Courage Stout sugars 1922 - 1928
Date Year OG no. 3 sugar caramel cane sugar Durax CDM primings black invert total sugar
21st Nov 1922 1043.8 4.25% 7.08% 3.97% 12.46% 27.76%
21st Aug 1923 1043.8 5.54% 5.13% 9.45% 5.34% 25.46%
30th Nov 1926 1045.4 11.76% 9.80% 6.86% 28.43%
7th Dec 1926 1045.4 6.74% 5.43% 7.40% 19.57%
14th Dec 1926 1045.4 6.54% 5.41% 8.25% 20.20%
22nd Mar 1927 1045.4 6.47% 5.45% 9.88% 21.81%
20th Mar 1928 1046.5 3.74% 3.45% 6.04% 8.63% 21.87%
19th Apr 1928 1046.5 4.79% 3.19% 4.26% 6.38% 18.62%
6th Sep 1928 1046.5 4.12% 5.03% 2.29% 9.61% 21.05%
Courage brewing records held at the London Metropolitan Archives, document numbers ACC/2305/08/253, ACC/2305/08/255 and ACC/2305/08/256.

Finally the fun bit. Courage used so many different sugars in their Stout that I've had to give them a table all of their own. If I split the primings into their constituent parts there would be even more. But I couldn't be arsed and I've lumped them all Together. I'm surprised No. 3 doesn't turn up until 1928. That was pretty standard in Stouts. I've no idea of the exact composition of the proprietary sugars, Durax and CDM. At mostly over 20% of the grist the sugar content is high. 15% would be more typical.

This beer is weaker than the other Stouts we've looked at so far and is in a different price class: 8d (7d after 1923) a pint. Let's see how well it performs:

Courage Stout quality 1923 - 1924
Year Beer FG OG ABV App. Atten-uation Flavour score Price
1923 Stout 1010 1046 4.68 78.26% v poor -2 8
1924 Stout 1013.5 1046.6 4.29 71.03% poor -1 7
1924 Stout 1011.3 1046.4 4.56 75.65% v poor -2 7
Average  1011.6 1046.3 4.51 74.98% -1.67
Whitbread Gravity book held at the London Metropolitan Archives, document number LMA/4453/D/02/001

Rubbish, is the answer. Though the sample size is minute. All get negative scores, and two are pretty bad with a -2. Leaving an overall average of -1.67.

My advice: steer well clear of Courage Stout. Especially as all their other beers ended with positive average scores.

* "Brewing Science & Practice" H. Lloyd Hind, 1943, pages 401 - 402


Oblivious said...

That is quite a lot of oats in the Courage Stout for a non war beer

Ron Pattinson said...


they seem toi have been taking the oatmeal thing quite seriously. It's still way less than the amount of oat malt Maclay put into their Stout.

Leo said...

Is this the basis for the Let's Brew version of 1923 Courage Stout?

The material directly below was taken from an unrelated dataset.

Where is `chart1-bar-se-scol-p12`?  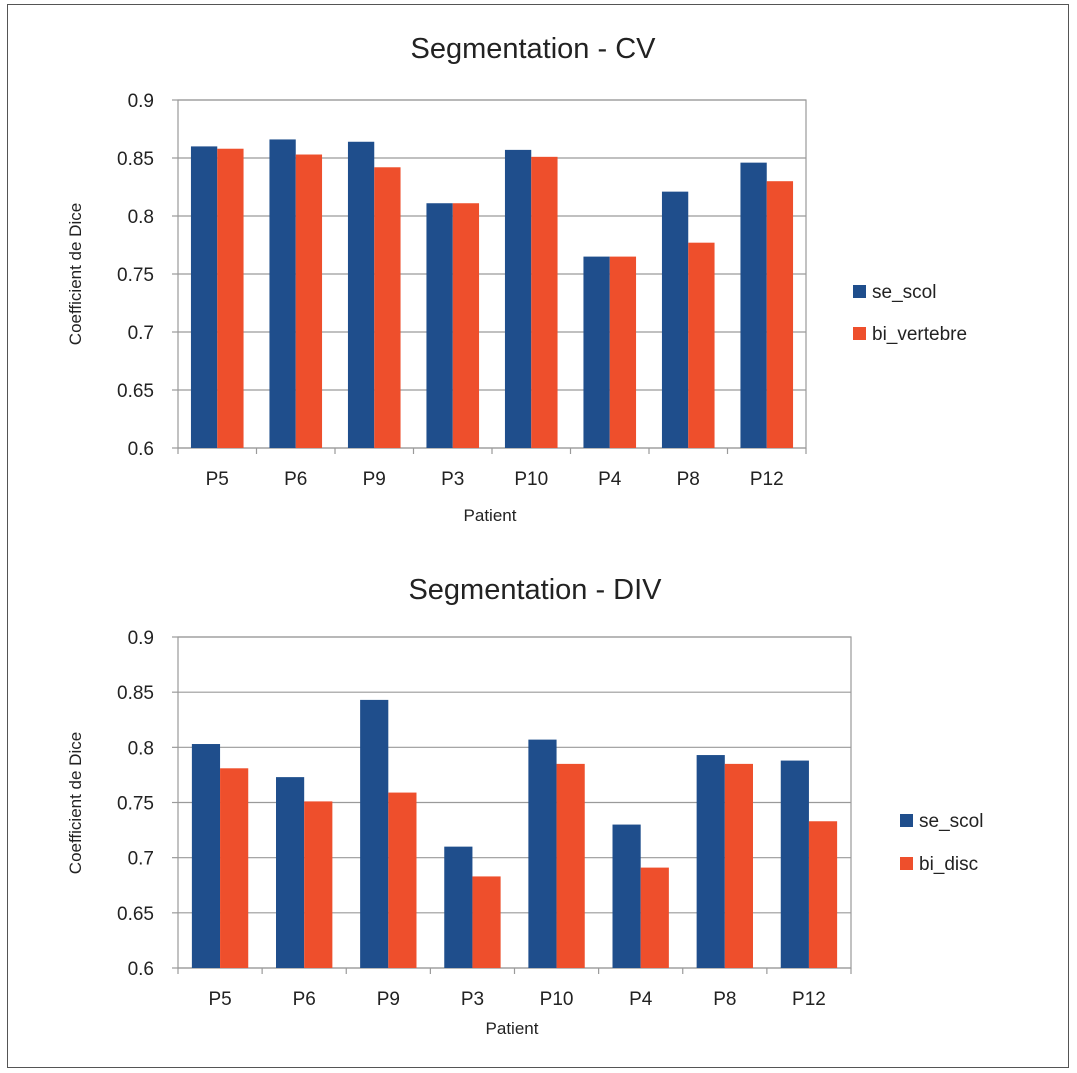 chart1-bar-se-scol-p12 is located at coordinates (754, 305).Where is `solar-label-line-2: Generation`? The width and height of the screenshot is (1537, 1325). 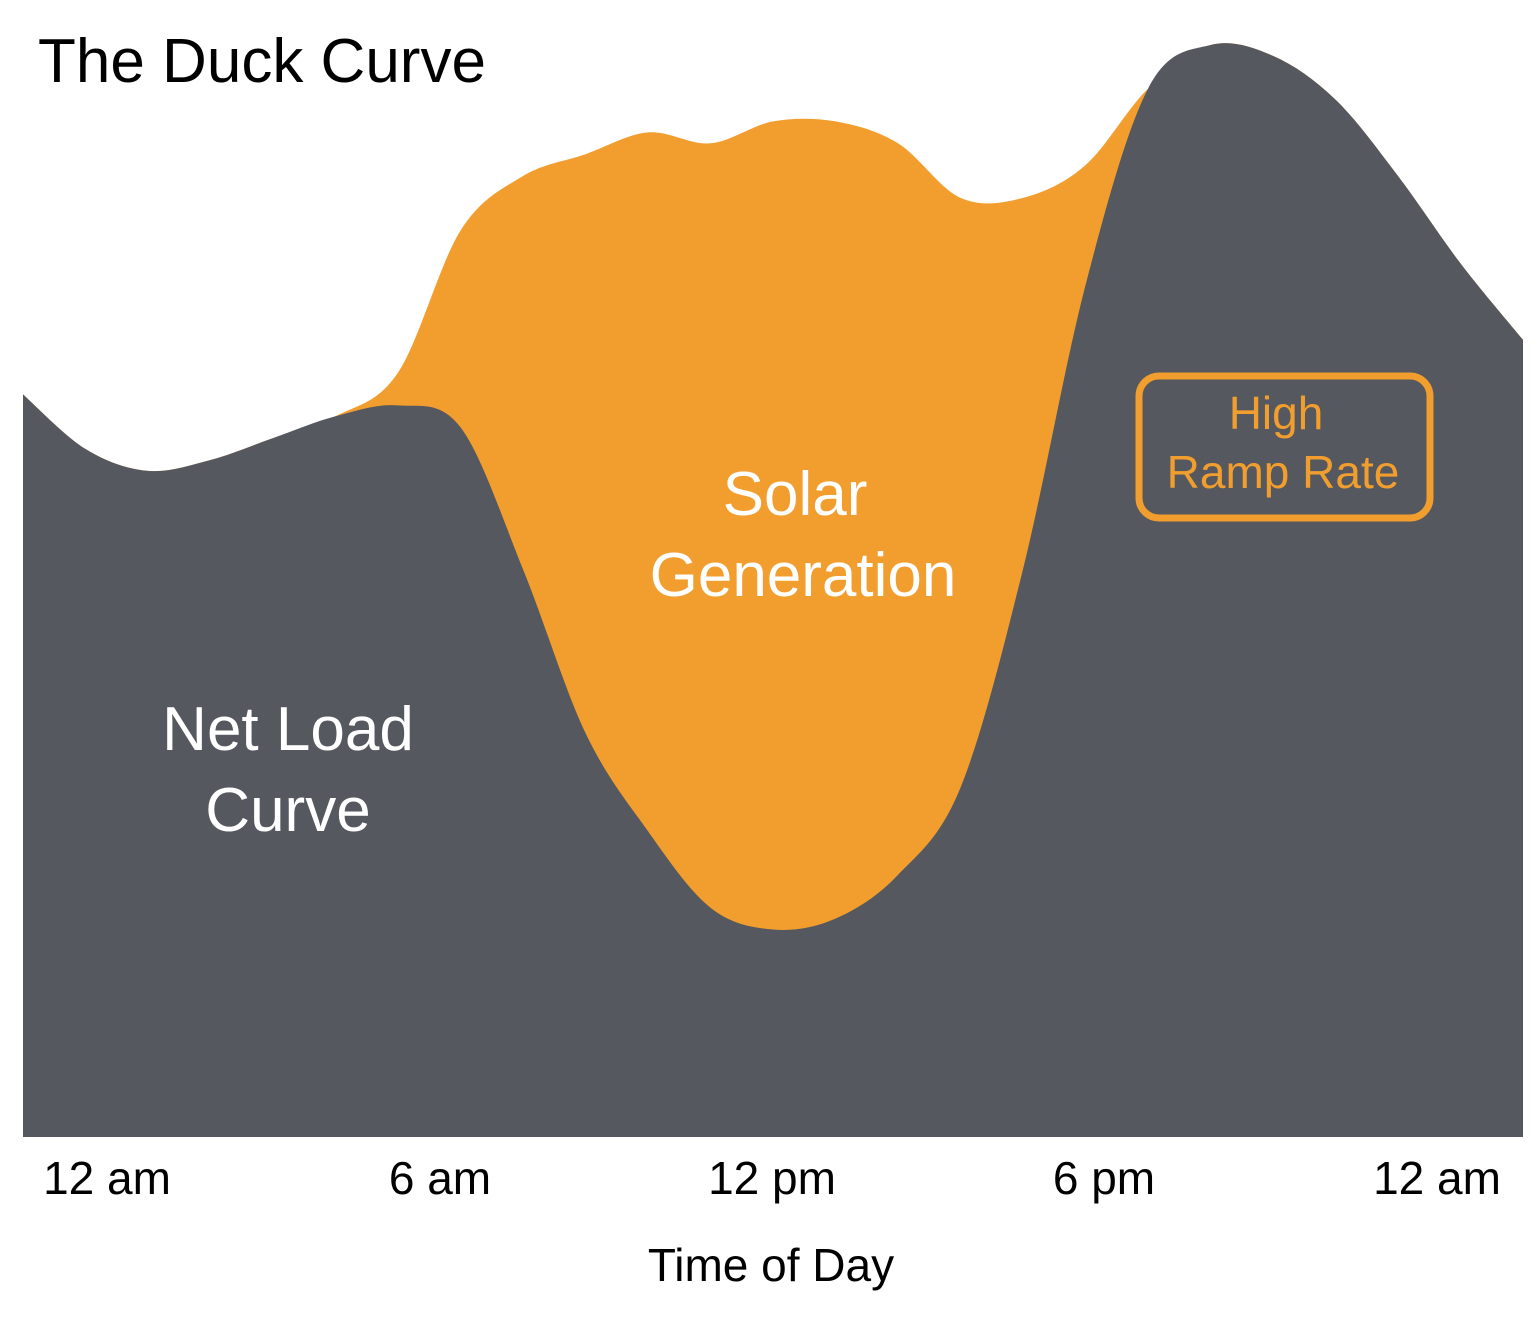
solar-label-line-2: Generation is located at coordinates (804, 576).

(Apologies if I'm missing something obvious, I'm not good at puzzling these things out, so I may well be fumbling badly here.)

The big differences I see between the recipe and the 1923 listing here is the recipe has a higher percentage of pale malt by about 15%, and the recipe doesn't include caramel, except for coloring. So was there another Courage Stout, or does the Let's Brew recipe modify things a bit to make it work better in a homebrewing setup?

I assume, though, if the original record talks about 5.5% caramel, that's not the same thing as modern caramel coloring. Do you have any sense what that was? Maybe something like an invert syrup? Or is it a mystery, like CDM.

Thanks for any clarifications. I'm planning on making the Let's Brew version soon and was just curious for a little more background on the recipe.